But earlier on Monday, SAIC Motor said a wholly owned subsidiary, SAIC Motor Hong Kong, had decided against acquiring the 613 million shares in Car Inc because of a disagreement over terms of the acquisition. Car Inc shares fell 4.9 per cent following the announcement, before they were suspended from trading.
The stake sale is pending UCar’s internal decision-making procedures and government and regulator approvals. In a separate announcement, the company said it will hold a shareholder meeting on August 4 in Beijing to discuss the sale.
Car Inc’s revenue and profit have slumped because of the coronavirus outbreak.
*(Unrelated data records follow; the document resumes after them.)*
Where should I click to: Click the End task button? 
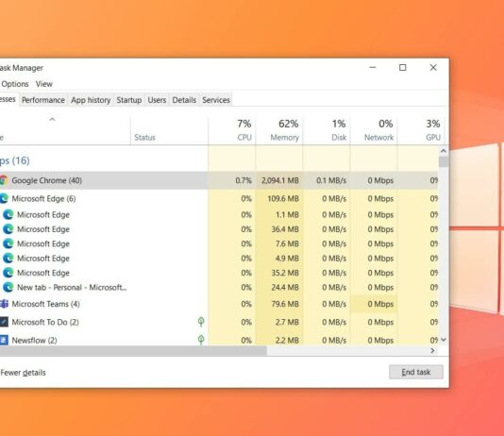416,372
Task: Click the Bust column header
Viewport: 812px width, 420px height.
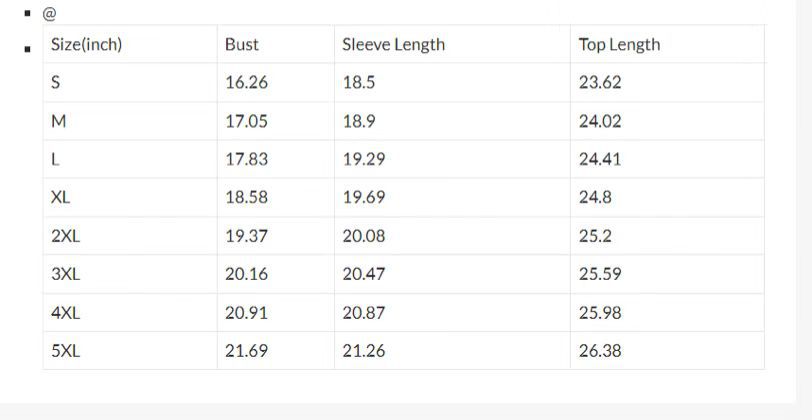Action: tap(242, 45)
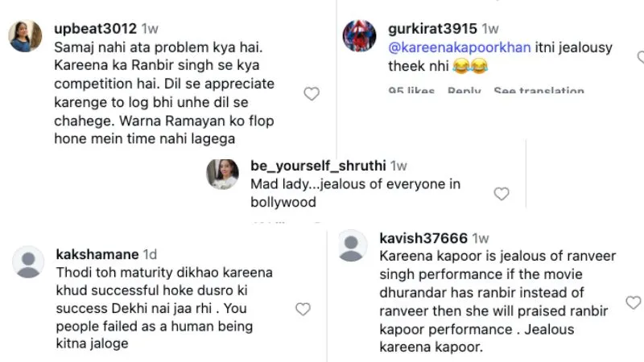This screenshot has width=644, height=362.
Task: Click kakshamane's default grey avatar
Action: click(30, 262)
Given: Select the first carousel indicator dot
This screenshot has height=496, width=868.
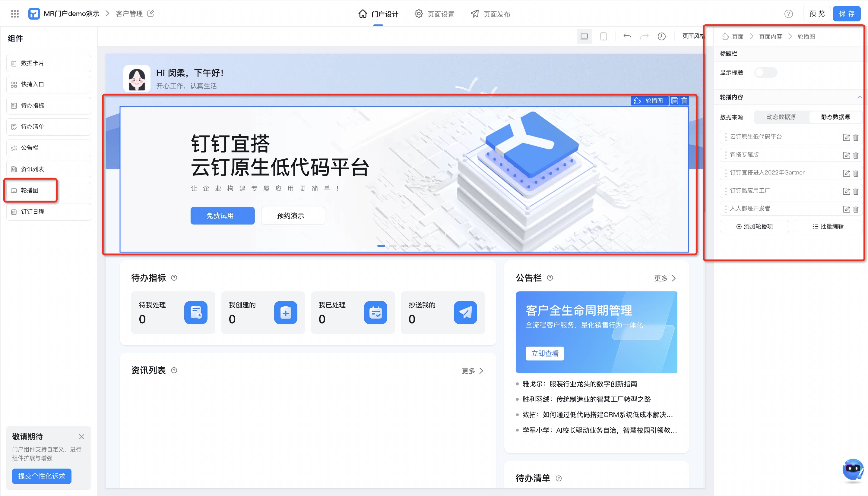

In the first quarter, it recorded a net loss of 187.7 million yuan (US$26.9 million), compared with net profit of 390 million yuan in the same period in 2019. Its revenue slumped by 28.4 per cent to 1.3 billion yuan.
The stock has been on a roller-coaster ride over the past several months, slumping in April and May after the Luckin accounting fraud emerged in early April. But it soared by more than 20 per cent in June and July, after news emerged about the potential acquisition by BAIC and SAIC, respectively.
Lu has been entangled in the restructuring of Luckin Coffee. He was dropped as chairman earlier this month as the coffee chain start-up prepares to exit from Nasdaq barely 14 months after its stock debuted on the New York bourse amid great fanfare.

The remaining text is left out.